Like many forms of abuse, economic abuse patterns display a partner's control and power.
Abuse in a relationship can take many forms, and can happen to anyone regardless of race, gender, or economic class. Despite how obvious abuse may (or may not) be, it is important to know the warning signs of abusive relationships.
Abusive relationships are characterized in a variety of ways, and it is critical to note that abuse does not have to be physical. Emotional abuse also causes intense harm, and it is imperative to recognize associated behavior patterns. Abusive relationships can manifest in the form of threats, sexual coercion, controlling behaviors, extreme jealousy, physical violence, and much, much more.

- _Entries from a pointing dataset_:
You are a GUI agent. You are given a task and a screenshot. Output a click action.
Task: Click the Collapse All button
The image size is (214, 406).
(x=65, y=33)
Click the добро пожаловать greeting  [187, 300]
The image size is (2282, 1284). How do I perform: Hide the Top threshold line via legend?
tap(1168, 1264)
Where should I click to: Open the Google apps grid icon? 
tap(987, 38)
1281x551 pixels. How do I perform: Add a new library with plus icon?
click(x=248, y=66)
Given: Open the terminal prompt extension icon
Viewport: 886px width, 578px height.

- _To-do list_:
[1] In the passage on abusive relationships, what do economic abuse patterns display?
[2] Go on with the passage on abusive relationships, picking up after its final sentence.

- _Expected answers_:
[1] A partner's control and power.

[2]
If you are unsure of what constitutes abuse in a relationship, here are some behavioral traits that indicate abusive patterns:
The use of intimidation is marked by such behaviors as:
-Using looks and gestures that make you feel afraid
-Displaying weapons and/or threatening to use them
Like many forms of abuse, economic abuse patterns are used for a partner to display their control and power. Behavioral patterns include:
-“Not allowing” or preventing a partner from getting/keeping a job
-Giving a partner an allowance and/or making a partner ask for money
-A partner taking your money
-Refusal to pay bills
-Criticizes how you spend money
-Refuses to include your name on joint assets
-Not letting your partner know, or have access to, family income
-Takes away your car keys, money, credit cards, and other financial means
Emotional abuse is dangerous to your health and wellbeing, and is associated with a multitude of actions:
-Denying a partner from seeing their prior friends and engaging in activities
-Making a partner stay at home when the two of you are not together
-Name calling, frequent blaming, or criticizes you
-Criticizes or threatens your friends and family
-Does not include you with important decisions
-Threatens to leave you or demands that you leave
-Listens to your phone calls, reads your text messages, email, and continuously “checks” on you
-Makes fun of, criticizes, or belittles your beliefs, religion, class, race, etc.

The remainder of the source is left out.